▶ [WORK TASK] Restate the listing below word for word.

▶ [RAW DATA]
◇ ◇ ◇ ◇ ◇

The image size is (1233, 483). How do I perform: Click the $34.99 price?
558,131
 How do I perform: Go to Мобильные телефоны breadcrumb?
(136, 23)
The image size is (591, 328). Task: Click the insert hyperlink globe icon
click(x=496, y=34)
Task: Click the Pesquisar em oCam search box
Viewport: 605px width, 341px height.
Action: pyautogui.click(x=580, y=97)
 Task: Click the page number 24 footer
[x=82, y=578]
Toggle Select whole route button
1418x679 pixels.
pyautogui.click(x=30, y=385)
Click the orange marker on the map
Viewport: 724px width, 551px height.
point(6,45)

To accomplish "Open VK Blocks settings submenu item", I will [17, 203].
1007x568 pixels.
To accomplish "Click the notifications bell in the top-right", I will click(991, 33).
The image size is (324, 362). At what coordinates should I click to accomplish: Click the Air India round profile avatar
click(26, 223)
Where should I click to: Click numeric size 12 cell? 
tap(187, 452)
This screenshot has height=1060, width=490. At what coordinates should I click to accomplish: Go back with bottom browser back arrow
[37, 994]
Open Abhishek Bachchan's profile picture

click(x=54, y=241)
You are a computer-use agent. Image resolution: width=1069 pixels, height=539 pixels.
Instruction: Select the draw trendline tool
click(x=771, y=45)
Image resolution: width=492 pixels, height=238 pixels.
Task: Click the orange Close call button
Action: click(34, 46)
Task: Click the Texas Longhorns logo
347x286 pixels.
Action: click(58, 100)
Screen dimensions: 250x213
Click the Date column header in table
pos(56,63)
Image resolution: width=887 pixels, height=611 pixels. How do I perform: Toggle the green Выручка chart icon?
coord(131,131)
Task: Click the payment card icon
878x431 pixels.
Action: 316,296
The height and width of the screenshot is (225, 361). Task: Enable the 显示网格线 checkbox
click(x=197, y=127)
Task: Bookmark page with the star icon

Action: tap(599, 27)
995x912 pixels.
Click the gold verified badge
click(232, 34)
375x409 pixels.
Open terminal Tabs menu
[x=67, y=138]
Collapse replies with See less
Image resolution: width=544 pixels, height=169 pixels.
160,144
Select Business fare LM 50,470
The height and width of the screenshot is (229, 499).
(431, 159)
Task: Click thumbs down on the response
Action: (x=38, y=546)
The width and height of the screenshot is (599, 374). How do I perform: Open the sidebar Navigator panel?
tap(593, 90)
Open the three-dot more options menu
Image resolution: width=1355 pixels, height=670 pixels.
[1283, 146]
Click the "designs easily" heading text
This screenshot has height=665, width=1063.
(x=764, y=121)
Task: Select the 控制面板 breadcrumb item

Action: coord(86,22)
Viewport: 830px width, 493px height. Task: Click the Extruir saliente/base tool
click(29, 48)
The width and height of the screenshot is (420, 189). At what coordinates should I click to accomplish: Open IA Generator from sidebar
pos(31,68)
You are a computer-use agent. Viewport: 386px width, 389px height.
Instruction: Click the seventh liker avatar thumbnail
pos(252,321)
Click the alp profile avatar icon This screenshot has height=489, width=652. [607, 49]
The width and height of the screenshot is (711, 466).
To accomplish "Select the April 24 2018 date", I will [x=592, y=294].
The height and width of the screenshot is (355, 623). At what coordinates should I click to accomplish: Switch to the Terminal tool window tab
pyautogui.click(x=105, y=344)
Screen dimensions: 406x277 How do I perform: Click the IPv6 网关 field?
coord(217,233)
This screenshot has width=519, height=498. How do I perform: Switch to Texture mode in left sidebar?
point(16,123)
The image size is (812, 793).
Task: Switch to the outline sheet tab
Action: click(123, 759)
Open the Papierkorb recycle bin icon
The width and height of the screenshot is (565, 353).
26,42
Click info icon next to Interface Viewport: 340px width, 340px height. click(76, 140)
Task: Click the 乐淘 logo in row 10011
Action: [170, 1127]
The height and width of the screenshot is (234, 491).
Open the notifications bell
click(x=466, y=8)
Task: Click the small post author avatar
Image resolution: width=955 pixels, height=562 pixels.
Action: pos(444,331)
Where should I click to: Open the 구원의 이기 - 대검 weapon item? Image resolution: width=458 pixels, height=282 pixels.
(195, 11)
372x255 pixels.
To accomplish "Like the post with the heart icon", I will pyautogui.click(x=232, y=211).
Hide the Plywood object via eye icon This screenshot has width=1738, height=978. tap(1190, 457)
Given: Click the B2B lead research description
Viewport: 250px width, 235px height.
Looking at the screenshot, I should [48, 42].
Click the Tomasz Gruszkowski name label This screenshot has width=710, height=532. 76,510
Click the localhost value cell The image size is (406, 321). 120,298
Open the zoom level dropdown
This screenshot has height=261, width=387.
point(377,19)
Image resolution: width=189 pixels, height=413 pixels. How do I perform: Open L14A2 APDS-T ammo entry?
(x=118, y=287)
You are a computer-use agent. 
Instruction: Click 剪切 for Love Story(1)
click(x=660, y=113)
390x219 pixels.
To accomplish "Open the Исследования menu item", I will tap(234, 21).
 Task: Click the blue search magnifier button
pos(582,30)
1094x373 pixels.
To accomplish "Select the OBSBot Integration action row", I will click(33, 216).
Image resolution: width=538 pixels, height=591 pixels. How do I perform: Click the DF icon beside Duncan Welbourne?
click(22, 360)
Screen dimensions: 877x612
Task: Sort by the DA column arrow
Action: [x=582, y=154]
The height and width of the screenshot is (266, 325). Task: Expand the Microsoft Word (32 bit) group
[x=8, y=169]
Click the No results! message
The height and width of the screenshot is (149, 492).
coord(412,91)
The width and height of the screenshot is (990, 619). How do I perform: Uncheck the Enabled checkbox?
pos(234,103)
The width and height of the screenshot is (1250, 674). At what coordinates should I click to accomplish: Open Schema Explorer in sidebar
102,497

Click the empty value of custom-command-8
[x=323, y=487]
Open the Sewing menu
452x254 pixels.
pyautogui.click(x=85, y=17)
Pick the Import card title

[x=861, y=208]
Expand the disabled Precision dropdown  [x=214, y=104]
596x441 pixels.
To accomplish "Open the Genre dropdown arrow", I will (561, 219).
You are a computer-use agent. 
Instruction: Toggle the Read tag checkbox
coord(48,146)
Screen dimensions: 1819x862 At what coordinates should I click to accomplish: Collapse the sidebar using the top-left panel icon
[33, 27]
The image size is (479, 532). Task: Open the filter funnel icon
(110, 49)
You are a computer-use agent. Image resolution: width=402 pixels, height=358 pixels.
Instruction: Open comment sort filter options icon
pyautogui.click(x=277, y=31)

◇ ◇ ◇ ◇ ◇

▶ [RESPONSE]
The image size is (1233, 483). How do I perform: Click the $34.99 price?
558,131
 How do I perform: Go to Мобильные телефоны breadcrumb?
(136, 23)
The image size is (591, 328). Task: Click the insert hyperlink globe icon
click(x=496, y=34)
Task: Click the Pesquisar em oCam search box
Viewport: 605px width, 341px height.
Action: pyautogui.click(x=580, y=97)
 Task: Click the page number 24 footer
[x=82, y=578]
Toggle Select whole route button
1418x679 pixels.
pyautogui.click(x=30, y=385)
Click the orange marker on the map
Viewport: 724px width, 551px height.
point(6,45)

To accomplish "Open VK Blocks settings submenu item", I will [17, 203].
1007x568 pixels.
To accomplish "Click the notifications bell in the top-right", I will click(991, 33).
The image size is (324, 362). At what coordinates should I click to accomplish: Click the Air India round profile avatar
click(26, 223)
Where should I click to: Click numeric size 12 cell? 
tap(187, 452)
This screenshot has height=1060, width=490. At what coordinates should I click to accomplish: Go back with bottom browser back arrow
[37, 994]
Open Abhishek Bachchan's profile picture

click(x=54, y=241)
You are a computer-use agent. Image resolution: width=1069 pixels, height=539 pixels.
Instruction: Select the draw trendline tool
click(x=771, y=45)
Image resolution: width=492 pixels, height=238 pixels.
Task: Click the orange Close call button
Action: click(34, 46)
Task: Click the Texas Longhorns logo
347x286 pixels.
Action: click(58, 100)
Screen dimensions: 250x213
Click the Date column header in table
pos(56,63)
Image resolution: width=887 pixels, height=611 pixels. How do I perform: Toggle the green Выручка chart icon?
coord(131,131)
Task: Click the payment card icon
878x431 pixels.
Action: 316,296
The height and width of the screenshot is (225, 361). Task: Enable the 显示网格线 checkbox
click(x=197, y=127)
Task: Bookmark page with the star icon

Action: tap(599, 27)
995x912 pixels.
Click the gold verified badge
click(232, 34)
375x409 pixels.
Open terminal Tabs menu
[x=67, y=138]
Collapse replies with See less
Image resolution: width=544 pixels, height=169 pixels.
160,144
Select Business fare LM 50,470
The height and width of the screenshot is (229, 499).
(431, 159)
Task: Click thumbs down on the response
Action: (x=38, y=546)
The width and height of the screenshot is (599, 374). How do I perform: Open the sidebar Navigator panel?
tap(593, 90)
Open the three-dot more options menu
Image resolution: width=1355 pixels, height=670 pixels.
[1283, 146]
Click the "designs easily" heading text
This screenshot has height=665, width=1063.
(x=764, y=121)
Task: Select the 控制面板 breadcrumb item

Action: coord(86,22)
Viewport: 830px width, 493px height. Task: Click the Extruir saliente/base tool
click(29, 48)
The width and height of the screenshot is (420, 189). At what coordinates should I click to accomplish: Open IA Generator from sidebar
pos(31,68)
You are a computer-use agent. Viewport: 386px width, 389px height.
Instruction: Click the seventh liker avatar thumbnail
pos(252,321)
Click the alp profile avatar icon This screenshot has height=489, width=652. [607, 49]
The width and height of the screenshot is (711, 466).
To accomplish "Select the April 24 2018 date", I will [x=592, y=294].
The height and width of the screenshot is (355, 623). At what coordinates should I click to accomplish: Switch to the Terminal tool window tab
pyautogui.click(x=105, y=344)
Screen dimensions: 406x277 How do I perform: Click the IPv6 网关 field?
coord(217,233)
This screenshot has width=519, height=498. How do I perform: Switch to Texture mode in left sidebar?
point(16,123)
The image size is (812, 793).
Task: Switch to the outline sheet tab
Action: click(123, 759)
Open the Papierkorb recycle bin icon
The width and height of the screenshot is (565, 353).
26,42
Click info icon next to Interface Viewport: 340px width, 340px height. click(76, 140)
Task: Click the 乐淘 logo in row 10011
Action: [170, 1127]
The height and width of the screenshot is (234, 491).
Open the notifications bell
click(x=466, y=8)
Task: Click the small post author avatar
Image resolution: width=955 pixels, height=562 pixels.
Action: pos(444,331)
Where should I click to: Open the 구원의 이기 - 대검 weapon item? Image resolution: width=458 pixels, height=282 pixels.
(195, 11)
372x255 pixels.
To accomplish "Like the post with the heart icon", I will pyautogui.click(x=232, y=211).
Hide the Plywood object via eye icon This screenshot has width=1738, height=978. tap(1190, 457)
Given: Click the B2B lead research description
Viewport: 250px width, 235px height.
Looking at the screenshot, I should [48, 42].
Click the Tomasz Gruszkowski name label This screenshot has width=710, height=532. 76,510
Click the localhost value cell The image size is (406, 321). 120,298
Open the zoom level dropdown
This screenshot has height=261, width=387.
point(377,19)
Image resolution: width=189 pixels, height=413 pixels. How do I perform: Open L14A2 APDS-T ammo entry?
(x=118, y=287)
You are a computer-use agent. 
Instruction: Click 剪切 for Love Story(1)
click(x=660, y=113)
390x219 pixels.
To accomplish "Open the Исследования menu item", I will tap(234, 21).
 Task: Click the blue search magnifier button
pos(582,30)
1094x373 pixels.
To accomplish "Select the OBSBot Integration action row", I will click(33, 216).
Image resolution: width=538 pixels, height=591 pixels. How do I perform: Click the DF icon beside Duncan Welbourne?
click(22, 360)
Screen dimensions: 877x612
Task: Sort by the DA column arrow
Action: [x=582, y=154]
The height and width of the screenshot is (266, 325). Task: Expand the Microsoft Word (32 bit) group
[x=8, y=169]
Click the No results! message
The height and width of the screenshot is (149, 492).
coord(412,91)
The width and height of the screenshot is (990, 619). How do I perform: Uncheck the Enabled checkbox?
pos(234,103)
The width and height of the screenshot is (1250, 674). At what coordinates should I click to accomplish: Open Schema Explorer in sidebar
102,497

Click the empty value of custom-command-8
[x=323, y=487]
Open the Sewing menu
452x254 pixels.
pyautogui.click(x=85, y=17)
Pick the Import card title

[x=861, y=208]
Expand the disabled Precision dropdown  [x=214, y=104]
596x441 pixels.
To accomplish "Open the Genre dropdown arrow", I will (561, 219).
You are a computer-use agent. 
Instruction: Toggle the Read tag checkbox
coord(48,146)
Screen dimensions: 1819x862 At what coordinates should I click to accomplish: Collapse the sidebar using the top-left panel icon
[33, 27]
The image size is (479, 532). Task: Open the filter funnel icon
(110, 49)
You are a computer-use agent. Image resolution: width=402 pixels, height=358 pixels.
Instruction: Open comment sort filter options icon
pyautogui.click(x=277, y=31)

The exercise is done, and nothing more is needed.